Merkel schließt ein Rohstoff-Abkommen mit dem Staatschef Nasarbajew. Ein Balanceakt zwischen Wirtschaftsinteressen und Moral.

Berlin. Astana ist wie eine Vision. Eine gigantische Stadt mitten in der zentralasiatischen Wüste, futuristisch, pompös, irrwitzig. Das größte Zelt der Welt steht hier, ein riesiger transparenter Bau des britischen Star-Architekten Sir Norman Foster. Es gibt eine große Pyramide mit verglaster Spitze und ein imposantes, fast hundert Meter hohes Monument, den "Lebensbaum". Fußläufig erreichbar ist von dort der Präsidentenpalast. Er sieht aus wie das Weiße Haus in Washington, nur größer und mit einer blauen Kuppel auf dem Dach. Die Straßen sind breit, die Blumenrabatten üppig. Astana, die Hauptstadt Kasachstans, ist demonstrativ repräsentativ. Ein Aushängeschild, das die Blicke auf sich ziehen soll.

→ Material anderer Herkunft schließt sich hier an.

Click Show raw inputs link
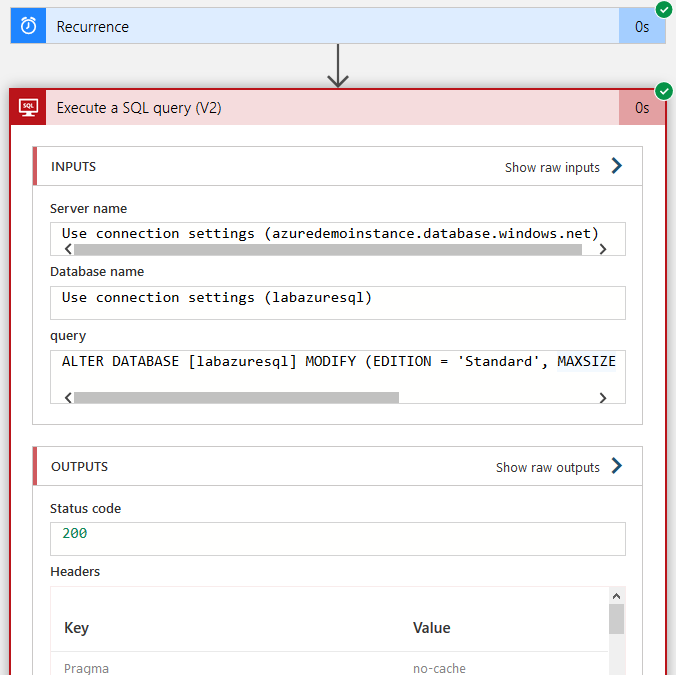 (x=552, y=168)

Seit Astana 1997 zum Regierungssitz wurde, hat man es mit Milliarden von Petrodollars und auf Initiative des Präsidenten Nursultan Nasarbajew in eine Prunkstadt verwandelt. Seit dem Zusammenbruch des Ostblocks steht er an der Spitze des Landes, das zwar auf dem Papier Gewaltenteilung, Demokratie und Menschenrechte kennt, in Wahrheit aber nichts als ein autokratisches und zentralistisches Regime ist, ausgerichtet auf die Person Nasarbajews. Ausgestattet mit einer Fülle von Machtbefugnissen, bestimmt er den wirtschaftlichen und politischen Kurs des Landes; seine Verwandten und Vertraute hat er an den Schaltstellen der Macht positioniert. Heute ist er zu Gast in Berlin. Bundeskanzlerin Angela Merkel (CDU) und Bundespräsident Christian Wulff werden ihn offiziell empfangen, um ein neues Rohstoffabkommen zu unterzeichnen.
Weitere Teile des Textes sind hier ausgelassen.